§ What needs to be done
Could you filter the records below and return each line that holds "width"?

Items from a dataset

_____

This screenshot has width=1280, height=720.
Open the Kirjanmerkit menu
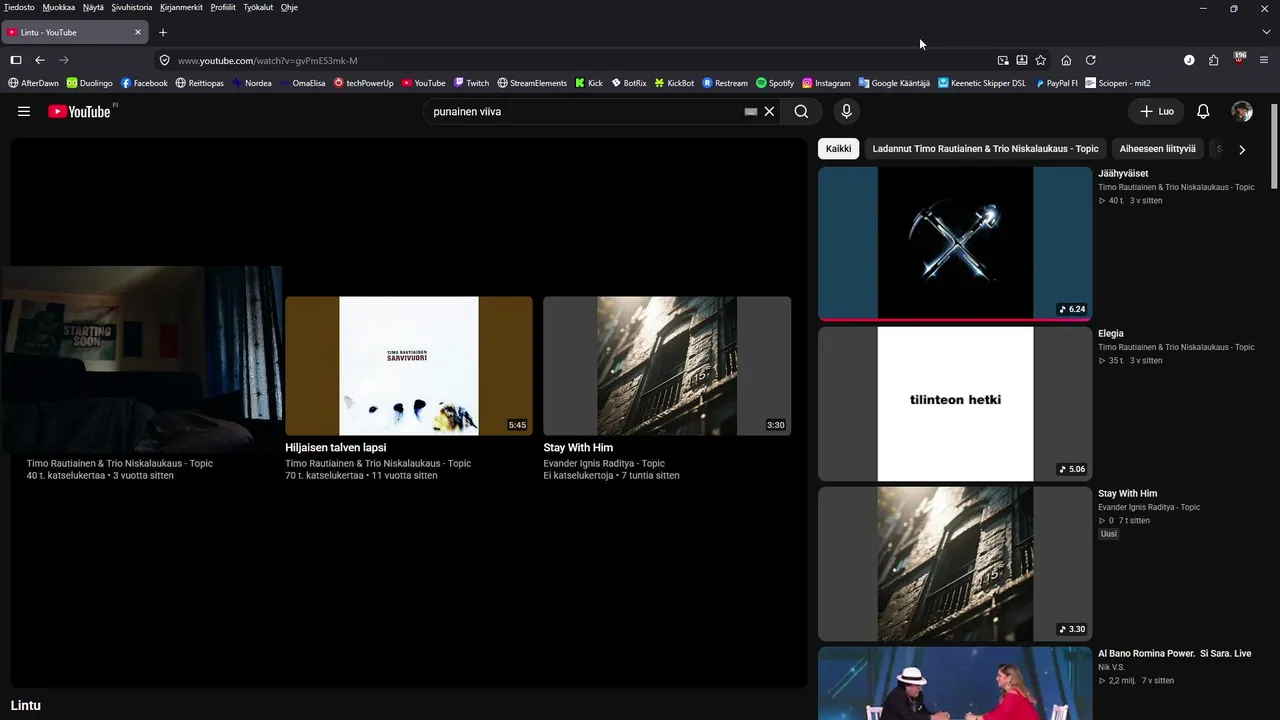point(181,7)
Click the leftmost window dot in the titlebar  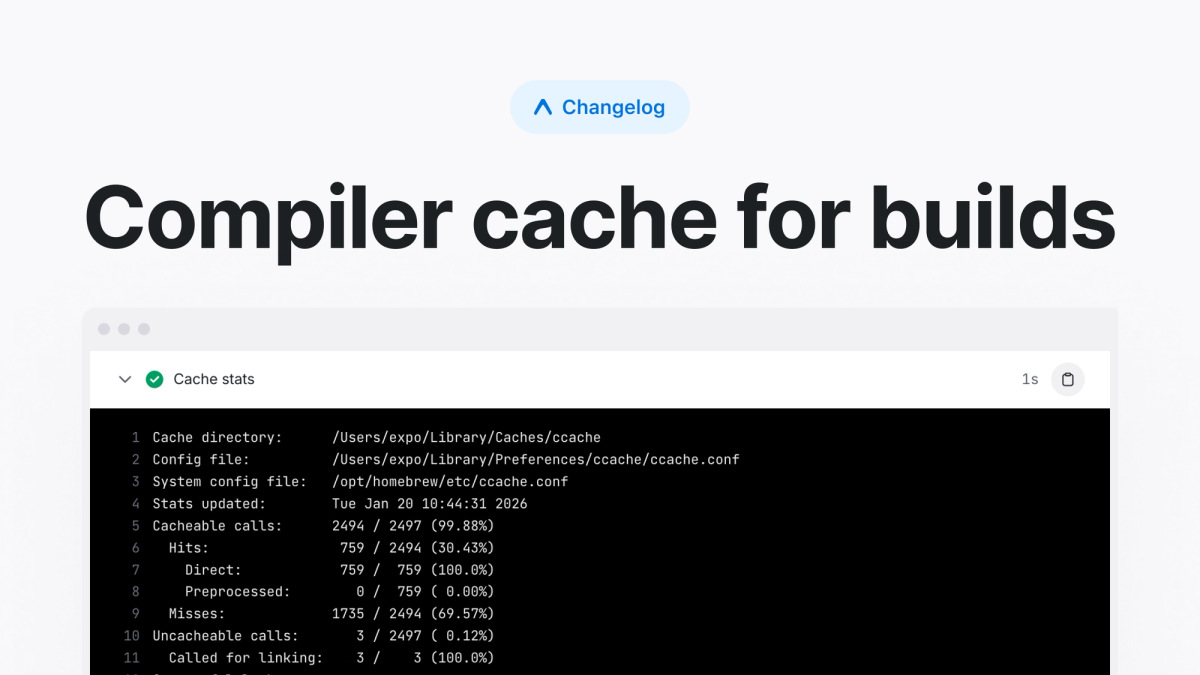click(104, 328)
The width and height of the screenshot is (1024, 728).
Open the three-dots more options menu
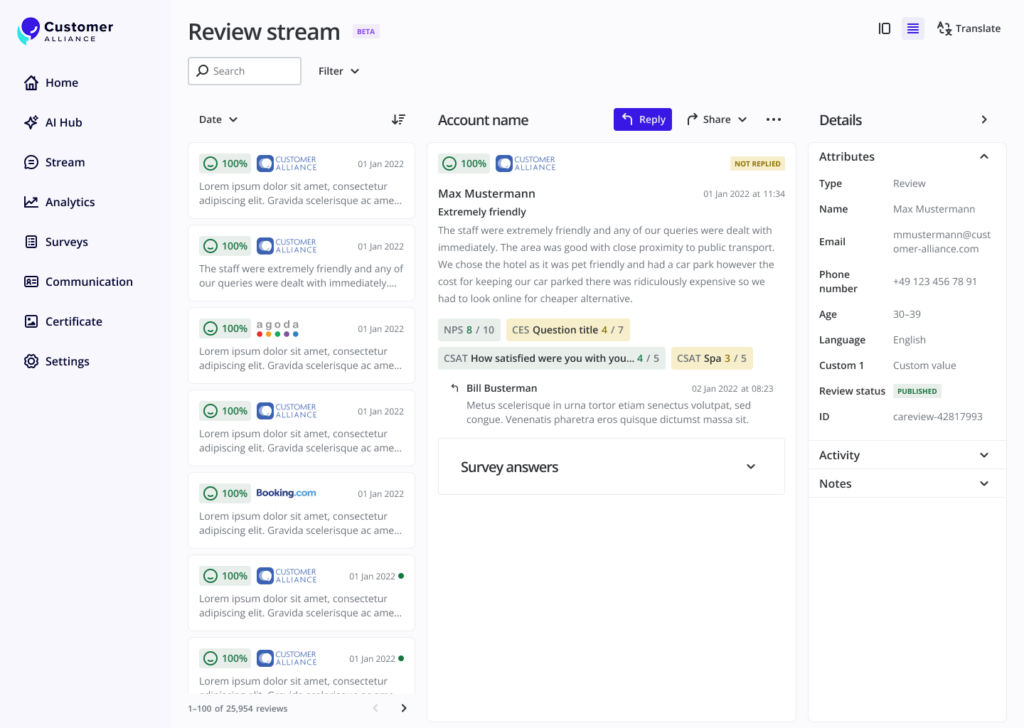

_____

§ Reply to the exercise
This screenshot has width=1280, height=720.
The width and height of the screenshot is (1024, 728).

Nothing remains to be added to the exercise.